Lecture 6: Applied Animal Behavior: Management and Biosecurity
- In domestic and companion animals, behavior is central to management.
- Attributes (herding (sociality), animal welfare (basic needs), use predators (guarding, control))
- In fisheries, select species for human use and management (salmon), target species for exploitation (schooling fish, time of year to hunt).
- You can use animal behavior to manage them in biosecurity.
- Interactions between species and devices
- Risk allocation, fear, trophic cascades, drive responses and demographics, outcomes of management actions (stoats fear and avoid cats and ferrets).
- Predator-prey interactions
- Sensory Ecology: Sound, Smell
- Bats echolocate -> arms race between bats and moths who drop 90 degrees.
- Detecting sounds can be used to find invasive species, attract pests to traps, to deter pests from at-risk species.
- Smell is carried long distances by the flow of air.
- The smelling of an odor is a lock and key interaction.
- Dogs have many more receptors than humans do; the nasal cavity contains hundreds of millions of sensory neurons (used to find rats, pests, and rare endemic species).
- Understanding scent use can allow for better management and biosecurity of animals, allowing you to trap them.
- Sex pheromones can be used (monitoring, mass trapping (attraction-annihilation), and mating disruption (pheromone dispensers create “noise”)).
- Food baits or oviposition can be used.
- Integrated Pest Management
- A broad-based approach that uses practices for economic control of pests.
- Aims to suppress pest populations.
- Requires knowledge of several key factors.
- Allows for safer pest control.
- Acceptable pest levels
- Control measures: insecticides, biological control, cultural control, plant resistance, pheromones, and growth regulation.
- 3 Types of Biological Control
- Classical biological control (importation)
- Augmentation: supplementation of existing natural enemies (periodic release, inoculation, inundation (can reduce pesticide use))
- Conservation: protect or enhance activities of natural enemies, reducing pest effects (preservation, environmental manipulation to improve conditions for predators and parasitoids)
- Biological Control
- Arthropod natural enemies (predators, parasites, complexities of food webs and complications)
- Microbial control (nematodes, fungi, bacteria, viruses, protists)
- Understanding the behavior of both the pest/predator and the species at risk is the key to successful pest/predator control.
- Agricultural pest control (arthropods and disease)
- Conservation and biodiversity (eradicating invasive predators)
- Occasionally the goals overlap (TB in possums and cows).
Lecture 7: Integrating Behavior, Ecology, and Physiology
- To know behavior is to know ecology and physiology: integration and the flexible phenotype.
- Monogamy, polyandry, polygyny, promiscuity, polygynandry
- Sexual selection, behavior, hormones, all affect each other.
- Testes are physiologically expensive and reflect mating systems.

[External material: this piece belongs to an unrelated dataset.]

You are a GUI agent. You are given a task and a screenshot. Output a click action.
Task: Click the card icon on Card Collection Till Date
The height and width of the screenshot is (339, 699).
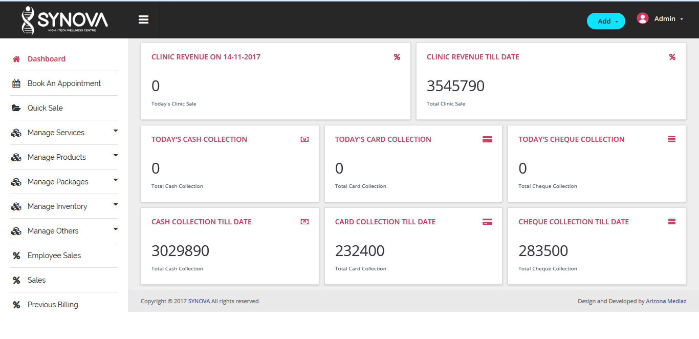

- Some reduce testes size after mating.
- In polyandrous species, males will have larger testes size as there will be sperm competition.
- Behavior can drive phenotypic changes in animals.
- The Ecology of Fear: Behavioral, physiological, and neurobiological costs of avoiding predation.
- Nonconsumptive Effects: (You are not eating, drinking, you are staying vigilant, you are not tending to young.)
- Prey that are incredibly stressed won’t eat, drink.
- This can have cascading effects on ecosystems (Yellowstone).
- When one animal leaves, such as a grazer, those plants can flourish, nourish streams, increase populations of other species.
- Fear can lead to evolutionary changes.
- Less fear equals more predation, less offspring, and less fitness.
- Or it can be the other way around when predators are rare.
- More fear can lead to more vigilance and medium fitness.